In der Vergangenheit haben sich die meisten Ängste als unbegründet erwiesen. Durch den Wegfall des Alten gab es neue Chancen und Berufe durch das Neue. Gerade in der vorindustriellen- und industriellen Zeit, war die Verbesserung leicht nachvollziehbar. Lieber auf dem Traktor sitzen, als den Pflug selber ziehen. In einer Dienstleistungsgesellschaft sind die Vorteile schwerer zu verstehen. Wenn die Bankangestellte durch den Bankautomaten ersetzt wird, ist keine Erleichterung für die Betroffene ersichtlich, sondern lediglich die Chance auf eine Umorientierung hin zu einem höherwertigen Job.

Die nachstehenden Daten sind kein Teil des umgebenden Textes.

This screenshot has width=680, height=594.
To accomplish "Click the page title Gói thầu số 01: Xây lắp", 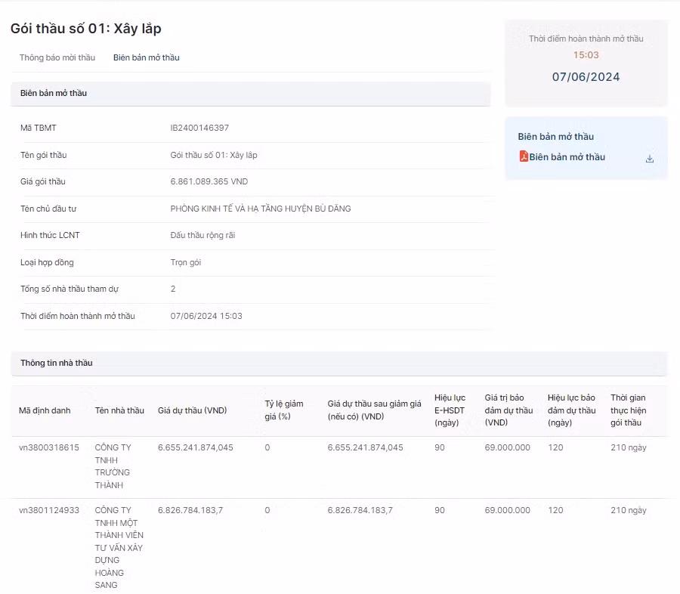I will 85,29.
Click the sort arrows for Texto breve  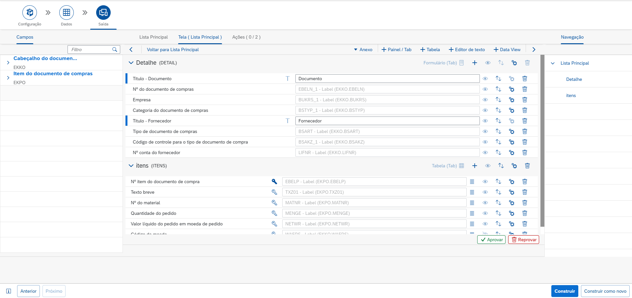498,192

Mittlerweile befinden wir uns in einer Wissensgesellschaft. Es geht jetzt nicht mehr um das Wegrationalisieren von Arbeiten im Dienstleistungssektor, sondern um den Ersatz menschlicher kognitiver Fähigkeiten. Es geht nicht mehr um das Handeln, sondern um das Denken. Ein Meilenstein wurde im Jahr 1997 erreicht, als der Schachcomputer Deep Blue einen ganzen Wettkampf unter Turnierbedingungen gegen den Schachweltmeister Kasparow gewann. Dieses Ereignis ist deshalb bemerkenswert, weil das Denken und nicht das Handeln von einer Maschine geschlagen wurde.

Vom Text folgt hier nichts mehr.